Activity: Return the data that follows exactly. Include every line.

::::

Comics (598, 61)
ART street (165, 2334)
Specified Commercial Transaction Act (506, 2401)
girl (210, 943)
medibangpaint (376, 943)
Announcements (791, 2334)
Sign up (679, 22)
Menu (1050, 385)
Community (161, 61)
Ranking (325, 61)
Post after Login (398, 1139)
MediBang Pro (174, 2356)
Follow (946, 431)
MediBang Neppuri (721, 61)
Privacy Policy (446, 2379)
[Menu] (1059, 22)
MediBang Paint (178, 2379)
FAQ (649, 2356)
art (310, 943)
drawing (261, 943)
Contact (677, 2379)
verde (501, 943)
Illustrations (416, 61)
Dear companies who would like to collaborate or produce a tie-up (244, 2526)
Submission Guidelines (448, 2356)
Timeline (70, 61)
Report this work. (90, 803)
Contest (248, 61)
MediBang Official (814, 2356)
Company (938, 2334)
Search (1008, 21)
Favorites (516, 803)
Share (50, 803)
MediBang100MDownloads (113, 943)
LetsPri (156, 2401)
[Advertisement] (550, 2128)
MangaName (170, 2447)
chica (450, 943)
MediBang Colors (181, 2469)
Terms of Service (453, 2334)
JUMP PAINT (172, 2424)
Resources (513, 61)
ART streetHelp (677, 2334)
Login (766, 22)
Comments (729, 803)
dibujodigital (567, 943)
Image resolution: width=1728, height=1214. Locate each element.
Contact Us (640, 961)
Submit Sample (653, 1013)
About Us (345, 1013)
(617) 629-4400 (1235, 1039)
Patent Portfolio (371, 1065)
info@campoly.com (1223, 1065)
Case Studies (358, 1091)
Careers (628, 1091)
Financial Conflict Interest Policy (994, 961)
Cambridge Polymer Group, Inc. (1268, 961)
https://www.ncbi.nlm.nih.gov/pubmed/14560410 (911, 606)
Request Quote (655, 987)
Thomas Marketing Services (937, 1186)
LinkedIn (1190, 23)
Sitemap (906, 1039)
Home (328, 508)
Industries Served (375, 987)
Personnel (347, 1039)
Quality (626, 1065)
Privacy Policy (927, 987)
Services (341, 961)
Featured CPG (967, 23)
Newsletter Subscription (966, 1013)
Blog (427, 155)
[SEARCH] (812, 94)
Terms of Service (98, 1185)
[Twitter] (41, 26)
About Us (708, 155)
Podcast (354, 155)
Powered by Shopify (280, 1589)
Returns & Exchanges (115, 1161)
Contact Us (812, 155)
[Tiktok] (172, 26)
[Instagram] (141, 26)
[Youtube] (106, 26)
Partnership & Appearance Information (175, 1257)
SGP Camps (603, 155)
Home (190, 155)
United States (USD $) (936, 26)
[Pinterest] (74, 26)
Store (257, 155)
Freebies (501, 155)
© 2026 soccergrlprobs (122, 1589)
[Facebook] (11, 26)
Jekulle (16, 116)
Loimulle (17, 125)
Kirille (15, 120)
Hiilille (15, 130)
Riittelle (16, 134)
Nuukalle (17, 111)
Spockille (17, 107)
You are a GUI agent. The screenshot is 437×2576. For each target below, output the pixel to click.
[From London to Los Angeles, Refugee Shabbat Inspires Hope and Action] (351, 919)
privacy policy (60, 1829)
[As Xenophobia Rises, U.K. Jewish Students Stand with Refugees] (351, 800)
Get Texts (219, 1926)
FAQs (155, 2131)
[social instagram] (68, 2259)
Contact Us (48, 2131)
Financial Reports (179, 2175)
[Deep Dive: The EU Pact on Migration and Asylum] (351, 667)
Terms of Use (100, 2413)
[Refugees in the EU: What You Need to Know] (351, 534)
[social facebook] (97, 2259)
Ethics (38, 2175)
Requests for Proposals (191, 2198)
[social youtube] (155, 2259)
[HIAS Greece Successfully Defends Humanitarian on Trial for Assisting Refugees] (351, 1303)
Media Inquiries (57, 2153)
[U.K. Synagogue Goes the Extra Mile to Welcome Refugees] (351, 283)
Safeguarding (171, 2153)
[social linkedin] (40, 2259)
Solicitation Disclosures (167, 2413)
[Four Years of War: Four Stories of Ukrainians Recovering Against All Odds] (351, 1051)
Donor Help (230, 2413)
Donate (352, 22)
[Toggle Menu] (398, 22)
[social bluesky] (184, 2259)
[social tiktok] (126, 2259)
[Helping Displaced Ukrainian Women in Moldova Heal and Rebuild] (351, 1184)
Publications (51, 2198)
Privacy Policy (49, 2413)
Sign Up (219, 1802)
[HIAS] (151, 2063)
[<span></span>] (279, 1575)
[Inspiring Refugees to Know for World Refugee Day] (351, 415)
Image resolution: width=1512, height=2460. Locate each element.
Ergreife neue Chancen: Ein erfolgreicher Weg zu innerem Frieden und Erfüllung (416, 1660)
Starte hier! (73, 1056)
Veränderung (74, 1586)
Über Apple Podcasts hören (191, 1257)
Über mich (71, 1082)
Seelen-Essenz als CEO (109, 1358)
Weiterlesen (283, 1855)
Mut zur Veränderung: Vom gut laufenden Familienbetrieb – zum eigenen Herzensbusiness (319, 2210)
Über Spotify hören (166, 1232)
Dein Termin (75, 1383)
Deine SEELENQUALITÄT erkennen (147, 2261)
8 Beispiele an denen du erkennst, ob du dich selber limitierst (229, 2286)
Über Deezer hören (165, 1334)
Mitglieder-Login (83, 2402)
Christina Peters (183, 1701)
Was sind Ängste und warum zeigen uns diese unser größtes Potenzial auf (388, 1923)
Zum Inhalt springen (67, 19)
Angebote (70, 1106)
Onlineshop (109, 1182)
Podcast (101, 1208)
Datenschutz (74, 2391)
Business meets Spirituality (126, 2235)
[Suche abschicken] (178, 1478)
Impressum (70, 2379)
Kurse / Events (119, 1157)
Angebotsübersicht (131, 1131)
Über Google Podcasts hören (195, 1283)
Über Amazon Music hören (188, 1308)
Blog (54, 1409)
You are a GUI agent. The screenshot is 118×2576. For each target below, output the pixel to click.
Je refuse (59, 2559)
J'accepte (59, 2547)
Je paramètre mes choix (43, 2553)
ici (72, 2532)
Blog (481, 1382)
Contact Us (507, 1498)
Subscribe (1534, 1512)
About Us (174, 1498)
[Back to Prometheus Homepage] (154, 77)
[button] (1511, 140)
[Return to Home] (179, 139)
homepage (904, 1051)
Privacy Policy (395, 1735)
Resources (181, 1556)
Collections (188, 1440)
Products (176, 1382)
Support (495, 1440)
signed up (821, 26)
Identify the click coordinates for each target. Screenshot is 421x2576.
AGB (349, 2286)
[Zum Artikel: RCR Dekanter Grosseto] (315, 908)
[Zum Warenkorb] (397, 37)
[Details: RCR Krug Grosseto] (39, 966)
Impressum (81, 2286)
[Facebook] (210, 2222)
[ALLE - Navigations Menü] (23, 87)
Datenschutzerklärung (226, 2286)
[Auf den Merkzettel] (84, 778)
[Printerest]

::::

Result for this exercise:
Comics (598, 61)
ART street (165, 2334)
Specified Commercial Transaction Act (506, 2401)
girl (210, 943)
medibangpaint (376, 943)
Announcements (791, 2334)
Sign up (679, 22)
Menu (1050, 385)
Community (161, 61)
Ranking (325, 61)
Post after Login (398, 1139)
MediBang Pro (174, 2356)
Follow (946, 431)
MediBang Neppuri (721, 61)
Privacy Policy (446, 2379)
[Menu] (1059, 22)
MediBang Paint (178, 2379)
FAQ (649, 2356)
art (310, 943)
drawing (261, 943)
Contact (677, 2379)
verde (501, 943)
Illustrations (416, 61)
Dear companies who would like to collaborate or produce a tie-up (244, 2526)
Submission Guidelines (448, 2356)
Timeline (70, 61)
Report this work. (90, 803)
Contest (248, 61)
MediBang Official (814, 2356)
Company (938, 2334)
Search (1008, 21)
Favorites (516, 803)
Share (50, 803)
MediBang100MDownloads (113, 943)
LetsPri (156, 2401)
[Advertisement] (550, 2128)
MangaName (170, 2447)
chica (450, 943)
MediBang Colors (181, 2469)
Terms of Service (453, 2334)
JUMP PAINT (172, 2424)
Resources (513, 61)
ART streetHelp (677, 2334)
Login (766, 22)
Comments (729, 803)
dibujodigital (567, 943)
Image resolution: width=1728, height=1214. Locate each element.
Contact Us (640, 961)
Submit Sample (653, 1013)
About Us (345, 1013)
(617) 629-4400 (1235, 1039)
Patent Portfolio (371, 1065)
info@campoly.com (1223, 1065)
Case Studies (358, 1091)
Careers (628, 1091)
Financial Conflict Interest Policy (994, 961)
Cambridge Polymer Group, Inc. (1268, 961)
https://www.ncbi.nlm.nih.gov/pubmed/14560410 (911, 606)
Request Quote (655, 987)
Thomas Marketing Services (937, 1186)
LinkedIn (1190, 23)
Sitemap (906, 1039)
Home (328, 508)
Industries Served (375, 987)
Personnel (347, 1039)
Quality (626, 1065)
Privacy Policy (927, 987)
Services (341, 961)
Featured CPG (967, 23)
Newsletter Subscription (966, 1013)
Blog (427, 155)
[SEARCH] (812, 94)
Terms of Service (98, 1185)
[Twitter] (41, 26)
About Us (708, 155)
Podcast (354, 155)
Powered by Shopify (280, 1589)
Returns & Exchanges (115, 1161)
Contact Us (812, 155)
[Tiktok] (172, 26)
[Instagram] (141, 26)
[Youtube] (106, 26)
Partnership & Appearance Information (175, 1257)
SGP Camps (603, 155)
Home (190, 155)
United States (USD $) (936, 26)
[Pinterest] (74, 26)
Store (257, 155)
Freebies (501, 155)
© 2026 soccergrlprobs (122, 1589)
[Facebook] (11, 26)
Jekulle (16, 116)
Loimulle (17, 125)
Kirille (15, 120)
Hiilille (15, 130)
Riittelle (16, 134)
Nuukalle (17, 111)
Spockille (17, 107)
You are a GUI agent. The screenshot is 437×2576. For each target below, output the pixel to click.
[From London to Los Angeles, Refugee Shabbat Inspires Hope and Action] (351, 919)
privacy policy (60, 1829)
[As Xenophobia Rises, U.K. Jewish Students Stand with Refugees] (351, 800)
Get Texts (219, 1926)
FAQs (155, 2131)
[social instagram] (68, 2259)
Contact Us (48, 2131)
Financial Reports (179, 2175)
[Deep Dive: The EU Pact on Migration and Asylum] (351, 667)
Terms of Use (100, 2413)
[Refugees in the EU: What You Need to Know] (351, 534)
[social facebook] (97, 2259)
Ethics (38, 2175)
Requests for Proposals (191, 2198)
[social youtube] (155, 2259)
[HIAS Greece Successfully Defends Humanitarian on Trial for Assisting Refugees] (351, 1303)
Media Inquiries (57, 2153)
[U.K. Synagogue Goes the Extra Mile to Welcome Refugees] (351, 283)
Safeguarding (171, 2153)
[social linkedin] (40, 2259)
Solicitation Disclosures (167, 2413)
[Four Years of War: Four Stories of Ukrainians Recovering Against All Odds] (351, 1051)
Donor Help (230, 2413)
Donate (352, 22)
[Toggle Menu] (398, 22)
[social bluesky] (184, 2259)
[social tiktok] (126, 2259)
[Helping Displaced Ukrainian Women in Moldova Heal and Rebuild] (351, 1184)
Publications (51, 2198)
Privacy Policy (49, 2413)
Sign Up (219, 1802)
[HIAS] (151, 2063)
[<span></span>] (279, 1575)
[Inspiring Refugees to Know for World Refugee Day] (351, 415)
Image resolution: width=1512, height=2460. Locate each element.
Ergreife neue Chancen: Ein erfolgreicher Weg zu innerem Frieden und Erfüllung (416, 1660)
Starte hier! (73, 1056)
Veränderung (74, 1586)
Über Apple Podcasts hören (191, 1257)
Über mich (71, 1082)
Seelen-Essenz als CEO (109, 1358)
Weiterlesen (283, 1855)
Mut zur Veränderung: Vom gut laufenden Familienbetrieb – zum eigenen Herzensbusiness (319, 2210)
Über Spotify hören (166, 1232)
Dein Termin (75, 1383)
Deine SEELENQUALITÄT erkennen (147, 2261)
8 Beispiele an denen du erkennst, ob du dich selber limitierst (229, 2286)
Über Deezer hören (165, 1334)
Mitglieder-Login (83, 2402)
Christina Peters (183, 1701)
Was sind Ängste und warum zeigen uns diese unser größtes Potenzial auf (388, 1923)
Zum Inhalt springen (67, 19)
Angebote (70, 1106)
Onlineshop (109, 1182)
Podcast (101, 1208)
Datenschutz (74, 2391)
Business meets Spirituality (126, 2235)
[Suche abschicken] (178, 1478)
Impressum (70, 2379)
Kurse / Events (119, 1157)
Angebotsübersicht (131, 1131)
Über Google Podcasts hören (195, 1283)
Über Amazon Music hören (188, 1308)
Blog (54, 1409)
You are a GUI agent. The screenshot is 118×2576. For each target below, output the pixel to click.
Je refuse (59, 2559)
J'accepte (59, 2547)
Je paramètre mes choix (43, 2553)
ici (72, 2532)
Blog (481, 1382)
Contact Us (507, 1498)
Subscribe (1534, 1512)
About Us (174, 1498)
[Back to Prometheus Homepage] (154, 77)
[button] (1511, 140)
[Return to Home] (179, 139)
homepage (904, 1051)
Privacy Policy (395, 1735)
Resources (181, 1556)
Collections (188, 1440)
Products (176, 1382)
Support (495, 1440)
signed up (821, 26)
Identify the click coordinates for each target. Screenshot is 421x2576.
AGB (349, 2286)
[Zum Artikel: RCR Dekanter Grosseto] (315, 908)
[Zum Warenkorb] (397, 37)
[Details: RCR Krug Grosseto] (39, 966)
Impressum (81, 2286)
[Facebook] (210, 2222)
[ALLE - Navigations Menü] (23, 87)
Datenschutzerklärung (226, 2286)
[Auf den Merkzettel] (84, 778)
[Printerest]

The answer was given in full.